Na Ferrari cortam cabeças, na Yamaha apenas braços.

Já faz dois anos que a Yamaha está caminhando de forma errada na luta pelo título mundial de MotoGP, não é novidade para ninguém que as motos de Iwata são muito sensíveis a fatores que não dependem apenas de ajustes humanos (asfalto, clima, etc), e considerando o nível que a competição se encontra não é permitido erros, em face do que presenciamos com o talentoso Marc Marquez e o progresso da poderosa Ducati.

Sejamos claros: a M1 ainda permanece competitiva em muitas situações, mas eles acabam perdendo muitas vezes 2 ou 3 décimos que os impedem de lutar regularmente pela vitória ou fazer visitas frequentes aos pódios.

Uma situação que é obviamente considerada muito frustrante para Valentino Rossi e Maverick Vinales que, mesmo tendo terminado em terceiro e quarto no campeonato, gradualmente pressionaram os engenheiros japoneses responsáveis ​​pelo desenvolvimento do motor 4 cilindros em linha.

Tanto que, quase sem precedente algum vimos na Áustria um pedido público de desculpas do líder do projeto M1, Kouji Tsuya .

Um pouco depois, frio, analisou: “É verdade que este ano tem sido muito difícil para nós. Os problemas eram grandes. Aceleração em curvas lentas foi o principal problema, mas também desaceleração, frenagem e curvas. A característica do nosso motor, especialmente nas curvas, é que ele era agressivo. Foi difícil para nós gerenciar o desgaste e sobreaquecimento dos pneus. Após a entrada do software exclusivo vimos um grande retrocesso em muitas áreas, como mapeamento, antiderrapagem, anti-wheelie e frenagem de motor. Atualmente, estamos testando no Japão e temos alguns pontos positivos. Tenho certeza que melhoramos a moto do ano passado, especialmente em termos de motor e aceleração. Nosso objetivo para o próximo motor é torná-lo mais suave, sem perder a velocidade máxima”.

Ao falar em público sobre o erro, o engenheiro(Kouji Tsuya) foi deposto do programa de Inverno para a temporada 2019, embora na realidade sua posição era sob a responsabilidade direta de Kouichi Tsuji, Diretor de Desenvolvimento na área de esportes mecânicos.

Não podemos deixar de traçar um paralelo com a equipe de Fórmula 1 da Ferrari, onde o gerente da equipe, Maurizio Arrivabene, italiano, foi colocado para fora da equipe por ter “apenas” terminado a temporada 2018 em 2º lugar.

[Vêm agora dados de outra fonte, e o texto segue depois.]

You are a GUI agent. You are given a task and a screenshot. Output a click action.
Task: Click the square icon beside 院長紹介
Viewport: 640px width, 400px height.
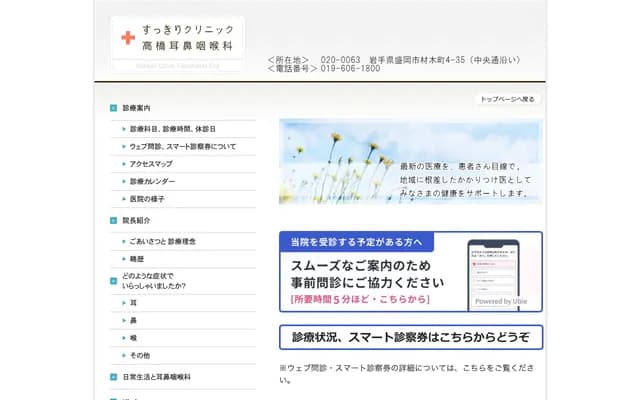point(114,220)
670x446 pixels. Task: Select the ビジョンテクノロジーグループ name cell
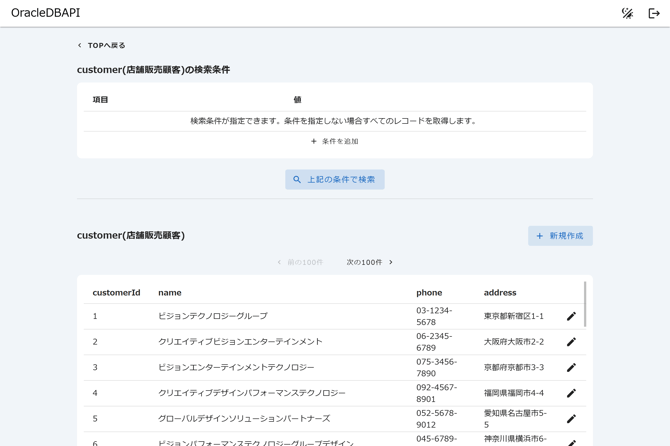pos(213,316)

Outro campeonato, outro país de origem, outra cultura e outros costumes… mas sem dúvida que um fusível acaba de queimar no Japão.

Foi este o melhor caminho para o M1 lutar pelo título de novo? Seria presunçoso ter alguma opinião sobre o assunto …

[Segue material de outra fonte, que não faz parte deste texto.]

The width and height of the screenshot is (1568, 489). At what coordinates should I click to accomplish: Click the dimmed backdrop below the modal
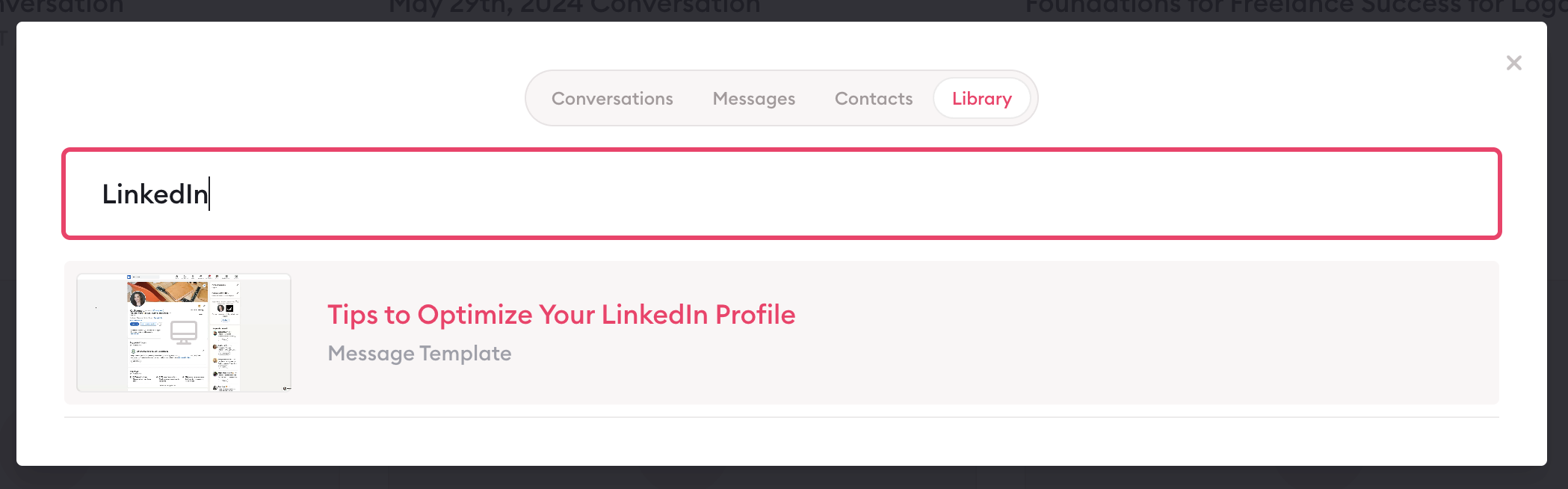point(783,479)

De acordo com nossas informações, Kouji Tsuya  deixou seu lugar para Takahiro Sumi, um engenheiro até então responsável pela equipe de testes.

Takahiro Sumi – Yamaha

Será isso o suficiente para permitir que a Yamaha almeje um novo título mundial em 2019, e por que não o 10º de Valentino Rossi? Ninguém obviamente tem a resposta e todos esperam os primeiros testes em Sepang com a maior impaciência do mundo.